Popular Panama Canal Cruise Ports
While there are a variety of itineraries that include the Panama Canal, most involve at least a few ports on either side. Here are a few you're likely to see on any itinerary:
- San Juan, Puerto Rico:Puerto Rico's capital is the second oldest European-established city in the Americas, and still has many relics from its historical past. Visit Fort San Felipe del Morro, La Fortaleza mansion, and the ruins of Ponce de Leon's former residence.
- Cartagena, Colombia:Located on the west coast of Colombia, Cartagena's main sights include the walled "Old Town," which dates back centuries and features cobblestone streets and colonial buildings, and Bocagrande, the more cosmopolitan beach scene that exudes New World glamour.
- Acapulco, Mexico:This beautiful resort city was made famous in the 50s and 60s, when Hollywood stars made it their unofficial getaway spot. Today, visitors can go cliff-diving, view murals painted by Diego Rivera at the Dolores Olmedo House, and gaze over the seaport from the Fort of San Diego.
When is the Best Time to Go to the Panama Canal?
Almost all Panama Canal cruises take place during the winter months, between November and April. They are typically at least 10 nights, and up to 14 nights in length. Travellers can also go on a repositioning cruise, offered once in the spring and once in the fall as most cruise lines move from the Caribbean to Alaska or vice versa. These cruises can be as long as three weeks, though are typically sold in segments for those looking to sail for a shorter length of time.
What Cruise Lines Go to the Panama Canal?
Most major cruise lines offer Panama Canal itineraries, though some of the largest cruise ships today cannot pass through. Here are a few lines to explore:
- Holland America Line:Looking for a long getaway? Try Holland's Tampa to Vancouver route, or San Diego to Fort Lauderdale, both of which pass through the Panama Canal. Many of Holland America's Panama Canal itineraries include a day-long stop in Half Moon Cay, the line's private island.

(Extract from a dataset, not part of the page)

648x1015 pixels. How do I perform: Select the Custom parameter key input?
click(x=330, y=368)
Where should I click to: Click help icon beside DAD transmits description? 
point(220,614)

- Princess Cruises:Princess offers cruisers three ways to experience the Panama Canal: full transits, from west coast ports to the east coast; partial transits, sailing round trip from Fort Lauderdale; and two-day canal experiences, which stop in ports like Aruba, Cabo San Lucas or San Juan del Sur.
- Celebrity Cruises:Choose from five departure ports in California and Florida on a Celebrity Panama Canal cruise, and enjoy adventurous shore excursions like flyboarding, sailing, and fishing on Gatun Lake. As you sail through the engineering feat that is the Panama Canal, relax on Celebrity's Rooftop Terrace with a drink in hand.